Kenya must also accept the technical assistance from athletes’ individual coaches and the country must learn to put blame where it lies and not firing on the direction of the hard working athletes.
They deserve praise even in defeat to spur them for better results in next major events.
Sports is a unifying factor and brings positive publicity for a country. Olympics marathon champion Wilson Kiprotich from Uganda who had breakfast with President Yoweri Museveni and was rewarded with Sh7.6 million exemplifies this. Museveni could not calculate the amount of positive publicity Uganda received in the last five minutes of the men’s marathon.
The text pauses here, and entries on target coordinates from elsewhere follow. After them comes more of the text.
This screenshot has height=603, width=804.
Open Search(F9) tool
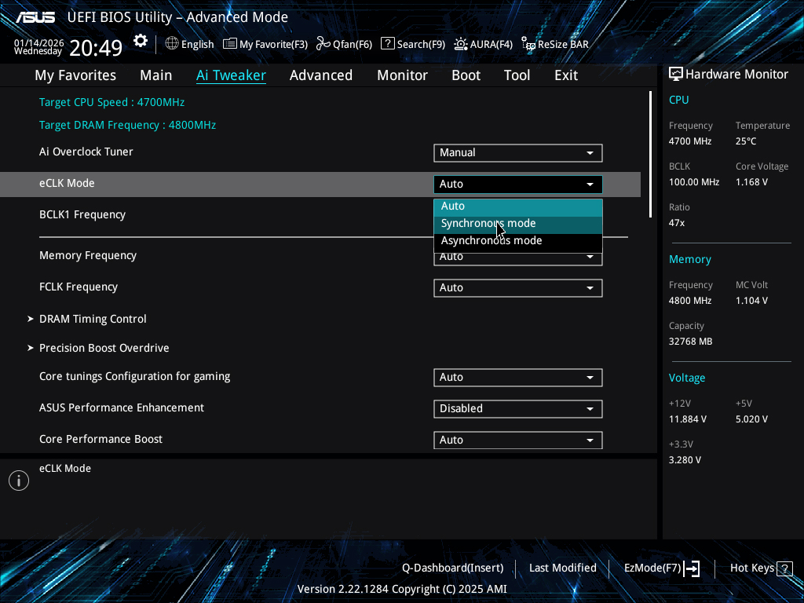413,44
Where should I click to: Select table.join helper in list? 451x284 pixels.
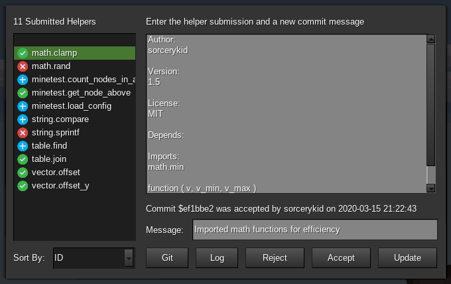point(49,159)
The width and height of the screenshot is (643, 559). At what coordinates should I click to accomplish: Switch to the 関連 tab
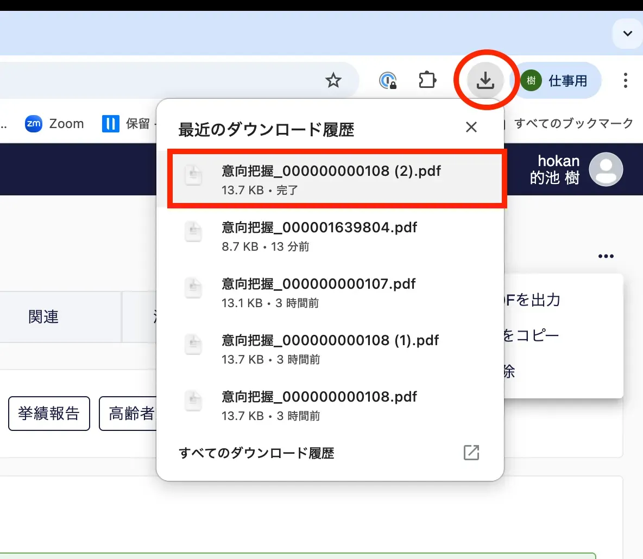point(43,317)
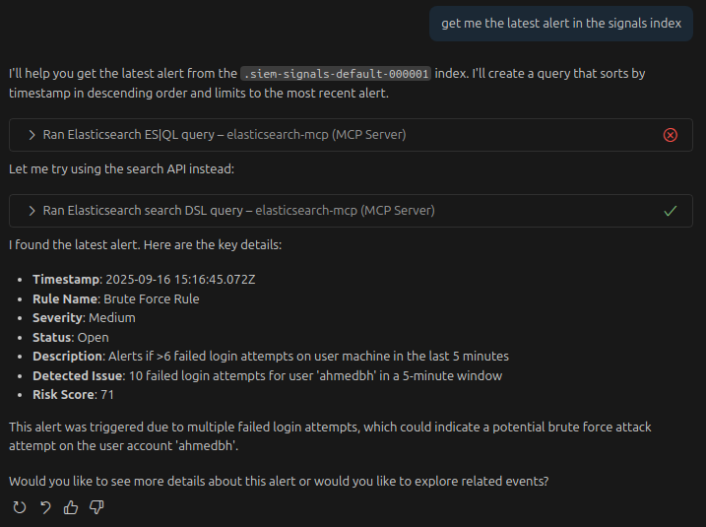
Task: Click the .siem-signals-default-000001 index code
Action: [x=336, y=74]
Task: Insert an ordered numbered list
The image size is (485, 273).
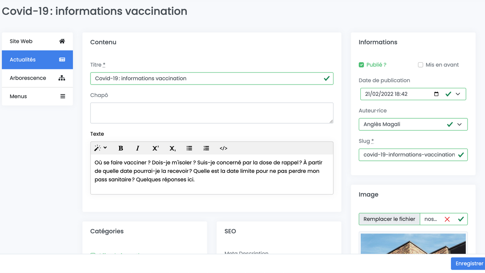Action: pyautogui.click(x=206, y=148)
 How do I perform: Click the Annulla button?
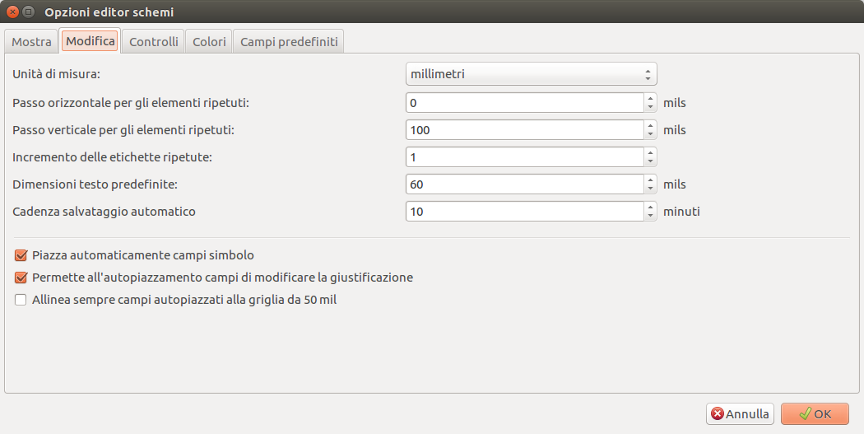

Uganda’s national anthem was one of the four played at the closing ceremony before 80,000 spectators and a global audience of over 1 billion people.
In comparison, Ezekiel Kemboi, our hero in London, arrived home unnoticed. Despite winning silver and bronze, our marathon heroes were not accorded the reception they deserved. Vice President Kalonzo Musyoka was at hand to receive the team but instead of celebrating our heroes, the dark secrets of London took centre stage.
As a former athlete and manager, I know athletes are selfless but very sensitive with issues concerning their welfare. The disappearance of Team Kenya’s kit in London was a serious mistake because kit are athletes’ basic tools of trade.
Why should kits ordered and supplied by Nike, the official kitting company for the United States and other countries, become a problem where Nock is concerned?
Cases like infighting among officials have never been experienced at events like the World Championships in athletics, World Indoors, Cross-country and half marathon races where Team Kenya has been managed by the Athletics Kenya. Squabbling overshadowed the success of our athletes who finished sixth overall in athletics medals table.
Barnaba Korir, a former international athlete, is an athletes’ manager and chairman of Athletics Kenya’s Nairobi Branch.